Exercise objective:
The answer must consist of every line from the data that holds "agent".

Collected data entries:
⟨
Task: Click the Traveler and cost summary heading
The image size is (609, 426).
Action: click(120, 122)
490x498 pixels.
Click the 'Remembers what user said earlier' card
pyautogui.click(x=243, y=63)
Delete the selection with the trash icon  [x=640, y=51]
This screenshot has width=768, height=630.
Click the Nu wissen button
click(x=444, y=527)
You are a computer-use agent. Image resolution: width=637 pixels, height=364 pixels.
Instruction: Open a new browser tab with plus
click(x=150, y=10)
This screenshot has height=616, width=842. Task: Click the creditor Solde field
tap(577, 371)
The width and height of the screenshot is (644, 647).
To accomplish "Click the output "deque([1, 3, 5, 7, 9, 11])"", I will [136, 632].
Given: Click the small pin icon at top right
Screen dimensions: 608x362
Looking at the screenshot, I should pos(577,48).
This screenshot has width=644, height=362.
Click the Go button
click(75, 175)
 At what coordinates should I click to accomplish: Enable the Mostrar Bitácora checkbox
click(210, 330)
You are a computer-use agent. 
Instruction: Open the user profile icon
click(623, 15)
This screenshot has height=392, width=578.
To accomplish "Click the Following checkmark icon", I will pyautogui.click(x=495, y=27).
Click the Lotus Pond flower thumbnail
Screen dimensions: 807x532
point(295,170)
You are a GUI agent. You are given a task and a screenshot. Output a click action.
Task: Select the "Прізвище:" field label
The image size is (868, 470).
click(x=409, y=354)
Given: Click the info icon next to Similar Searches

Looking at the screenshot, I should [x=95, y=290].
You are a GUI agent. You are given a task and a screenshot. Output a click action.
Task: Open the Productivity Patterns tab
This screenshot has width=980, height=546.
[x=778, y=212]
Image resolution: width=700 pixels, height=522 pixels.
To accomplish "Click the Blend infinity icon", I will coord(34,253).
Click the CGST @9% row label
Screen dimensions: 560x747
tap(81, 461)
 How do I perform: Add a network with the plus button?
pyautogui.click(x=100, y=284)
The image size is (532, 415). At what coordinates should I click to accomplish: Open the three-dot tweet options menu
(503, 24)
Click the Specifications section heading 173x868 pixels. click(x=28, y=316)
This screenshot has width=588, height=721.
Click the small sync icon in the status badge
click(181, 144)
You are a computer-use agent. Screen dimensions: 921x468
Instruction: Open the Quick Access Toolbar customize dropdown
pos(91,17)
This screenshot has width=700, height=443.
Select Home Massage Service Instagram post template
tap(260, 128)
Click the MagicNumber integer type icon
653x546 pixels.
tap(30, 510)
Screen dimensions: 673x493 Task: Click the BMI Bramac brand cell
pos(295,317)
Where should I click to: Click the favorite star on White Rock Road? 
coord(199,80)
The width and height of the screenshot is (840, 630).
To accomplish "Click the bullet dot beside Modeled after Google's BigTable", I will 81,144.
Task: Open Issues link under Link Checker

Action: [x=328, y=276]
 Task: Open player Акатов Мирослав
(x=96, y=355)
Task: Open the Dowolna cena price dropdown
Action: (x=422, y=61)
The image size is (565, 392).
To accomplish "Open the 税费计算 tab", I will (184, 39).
⟩
Exercise result:
You are a computer-use agent. Image resolution: width=637 pixels, height=364 pixels.
You are a computer-use agent. 
You are a GUI agent. You are given a task and a screenshot. Output a click action.
You are a GUI agent. You are given a task and a screenshot. Output a click action.
You are a computer-use agent. Screen dimensions: 921x468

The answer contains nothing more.